Искушение заставить его помучиться слишком велико, но он выглядит так, словно готов взорваться в любую минуту, и это пугает меня, так что единственным относительно здравым выходом из данной ситуации, как мне представляется, будет взять этот нелепый разговор под свой контроль.
- Малдер, прекрати уже. Я не хотела, чтобы это так прозвучало…
- Тогда что ты хотела сказать? – гневно вопрошает он.
Я вздыхаю.
- Малдер, ты требуешь уважать твое личное пространство, но при этом настаиваешь, чтобы я поделилась с тобой весьма личной информацией. Ты что, не видишь всего идиотизма этого? Для любого из нас утверждать, что мы не интересуемся или не имеем права лезть в личную жизнь другого, просто глупо.

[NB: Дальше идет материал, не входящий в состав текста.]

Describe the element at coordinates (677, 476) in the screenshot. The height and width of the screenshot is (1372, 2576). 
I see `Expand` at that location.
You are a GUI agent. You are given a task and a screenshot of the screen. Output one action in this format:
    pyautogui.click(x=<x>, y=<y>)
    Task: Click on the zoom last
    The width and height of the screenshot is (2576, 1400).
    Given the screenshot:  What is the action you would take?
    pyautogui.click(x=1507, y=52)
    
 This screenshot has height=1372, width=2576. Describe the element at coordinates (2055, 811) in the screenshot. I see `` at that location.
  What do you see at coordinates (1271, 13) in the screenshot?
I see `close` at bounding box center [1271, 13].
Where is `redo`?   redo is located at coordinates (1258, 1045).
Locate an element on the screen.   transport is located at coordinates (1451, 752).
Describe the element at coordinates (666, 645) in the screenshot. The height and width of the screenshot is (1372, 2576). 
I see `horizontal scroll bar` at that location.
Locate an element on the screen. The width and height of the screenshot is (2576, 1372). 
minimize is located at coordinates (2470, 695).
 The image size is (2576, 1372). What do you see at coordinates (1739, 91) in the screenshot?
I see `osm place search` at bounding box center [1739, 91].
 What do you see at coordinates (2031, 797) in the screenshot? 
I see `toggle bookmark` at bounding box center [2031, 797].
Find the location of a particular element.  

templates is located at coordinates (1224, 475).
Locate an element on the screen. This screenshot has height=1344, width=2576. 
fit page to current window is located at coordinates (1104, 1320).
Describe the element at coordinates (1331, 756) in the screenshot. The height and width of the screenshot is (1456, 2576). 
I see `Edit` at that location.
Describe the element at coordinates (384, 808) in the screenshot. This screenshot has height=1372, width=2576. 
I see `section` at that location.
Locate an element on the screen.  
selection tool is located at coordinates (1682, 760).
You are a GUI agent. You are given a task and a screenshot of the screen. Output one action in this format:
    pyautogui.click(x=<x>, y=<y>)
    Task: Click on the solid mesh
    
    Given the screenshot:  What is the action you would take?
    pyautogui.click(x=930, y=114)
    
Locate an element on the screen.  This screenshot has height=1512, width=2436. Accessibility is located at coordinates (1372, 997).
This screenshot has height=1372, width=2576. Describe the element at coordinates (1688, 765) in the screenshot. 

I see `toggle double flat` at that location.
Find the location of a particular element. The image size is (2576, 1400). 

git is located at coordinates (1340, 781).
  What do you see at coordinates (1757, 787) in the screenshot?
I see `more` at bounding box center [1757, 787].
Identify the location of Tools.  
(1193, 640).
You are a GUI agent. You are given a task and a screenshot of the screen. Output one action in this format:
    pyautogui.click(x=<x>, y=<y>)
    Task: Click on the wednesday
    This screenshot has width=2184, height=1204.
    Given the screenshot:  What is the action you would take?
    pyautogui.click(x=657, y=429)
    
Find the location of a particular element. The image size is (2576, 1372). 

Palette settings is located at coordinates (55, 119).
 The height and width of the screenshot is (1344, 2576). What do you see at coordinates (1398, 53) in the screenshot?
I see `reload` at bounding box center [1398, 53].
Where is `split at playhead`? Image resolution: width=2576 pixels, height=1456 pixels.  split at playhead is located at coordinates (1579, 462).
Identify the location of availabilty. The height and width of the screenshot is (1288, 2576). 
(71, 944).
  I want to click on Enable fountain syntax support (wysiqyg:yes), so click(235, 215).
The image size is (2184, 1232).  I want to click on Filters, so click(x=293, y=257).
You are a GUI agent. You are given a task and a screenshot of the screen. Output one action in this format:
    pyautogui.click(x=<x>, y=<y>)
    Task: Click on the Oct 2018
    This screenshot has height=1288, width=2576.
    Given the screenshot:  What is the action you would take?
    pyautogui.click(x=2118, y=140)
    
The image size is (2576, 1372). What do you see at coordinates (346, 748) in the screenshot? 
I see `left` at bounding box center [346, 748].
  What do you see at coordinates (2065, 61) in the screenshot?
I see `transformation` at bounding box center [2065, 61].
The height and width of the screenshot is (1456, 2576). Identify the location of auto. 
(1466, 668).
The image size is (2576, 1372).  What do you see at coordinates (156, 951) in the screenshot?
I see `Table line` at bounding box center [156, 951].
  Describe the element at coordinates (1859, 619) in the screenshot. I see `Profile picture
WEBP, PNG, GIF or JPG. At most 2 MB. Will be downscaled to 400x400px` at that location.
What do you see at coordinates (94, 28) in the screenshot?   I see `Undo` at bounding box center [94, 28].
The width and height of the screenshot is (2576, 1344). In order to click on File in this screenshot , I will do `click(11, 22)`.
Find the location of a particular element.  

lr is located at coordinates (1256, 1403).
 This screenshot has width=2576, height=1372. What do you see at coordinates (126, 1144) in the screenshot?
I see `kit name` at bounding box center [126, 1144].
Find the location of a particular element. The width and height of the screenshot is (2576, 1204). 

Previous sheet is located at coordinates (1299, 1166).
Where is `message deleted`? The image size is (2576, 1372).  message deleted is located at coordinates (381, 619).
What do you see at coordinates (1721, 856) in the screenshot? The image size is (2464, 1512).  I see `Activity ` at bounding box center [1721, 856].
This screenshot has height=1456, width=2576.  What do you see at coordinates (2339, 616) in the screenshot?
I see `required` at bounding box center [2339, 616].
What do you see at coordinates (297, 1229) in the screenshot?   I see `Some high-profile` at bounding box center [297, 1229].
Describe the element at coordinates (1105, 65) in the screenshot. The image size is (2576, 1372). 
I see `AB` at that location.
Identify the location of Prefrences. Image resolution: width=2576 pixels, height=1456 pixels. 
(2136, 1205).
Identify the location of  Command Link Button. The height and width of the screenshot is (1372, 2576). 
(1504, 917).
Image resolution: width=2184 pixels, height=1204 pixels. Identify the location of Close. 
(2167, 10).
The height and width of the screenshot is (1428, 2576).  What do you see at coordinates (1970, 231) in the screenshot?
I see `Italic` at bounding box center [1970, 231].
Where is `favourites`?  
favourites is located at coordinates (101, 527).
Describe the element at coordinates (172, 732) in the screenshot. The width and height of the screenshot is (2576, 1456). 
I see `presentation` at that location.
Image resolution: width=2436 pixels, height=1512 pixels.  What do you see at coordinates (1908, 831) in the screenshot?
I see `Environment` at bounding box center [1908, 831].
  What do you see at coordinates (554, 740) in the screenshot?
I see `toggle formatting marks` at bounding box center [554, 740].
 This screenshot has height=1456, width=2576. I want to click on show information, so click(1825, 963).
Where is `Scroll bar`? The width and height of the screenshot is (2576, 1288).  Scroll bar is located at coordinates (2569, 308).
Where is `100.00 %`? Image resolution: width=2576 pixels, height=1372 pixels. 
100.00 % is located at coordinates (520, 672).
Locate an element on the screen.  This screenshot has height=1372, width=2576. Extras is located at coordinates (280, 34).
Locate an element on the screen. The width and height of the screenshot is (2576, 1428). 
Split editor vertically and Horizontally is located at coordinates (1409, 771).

- Почему ты не отвечаешь на мой вопрос?
- О бога ради, Малдер! Может, уже перестанешь переводить разговор на меня?
Он плотно сжимает губы и делает глубокий вдох, опустив глаза к полу.
- Ты права… ты права… Скалли, я не в себе, - хрипло шепчет он. – Если бы ты видела то, что вижу я, когда закрываю глаза, то поняла бы, почему я привел ее сюда. И не стала бы меня винить.
- Как напившись и перепихнувшись с первой встречной, ты решил бы свои проблемы, Малдер?
- Я не пьян, Скалли. Я пил одну-единственную бутылку пива целых три часа, но все остальные в баре набрались настолько, что просто не в состоянии были это заметить.
- И это по-прежнему связано с делом, - скорее констатирую, чем спрашиваю я, но Малдер все равно кивает. – Ты должен оставить его позади, Малдер. Эти преступления будут по-прежнему мучить тебя, только если ты позволишь им и дальше иметь над собой такую власть.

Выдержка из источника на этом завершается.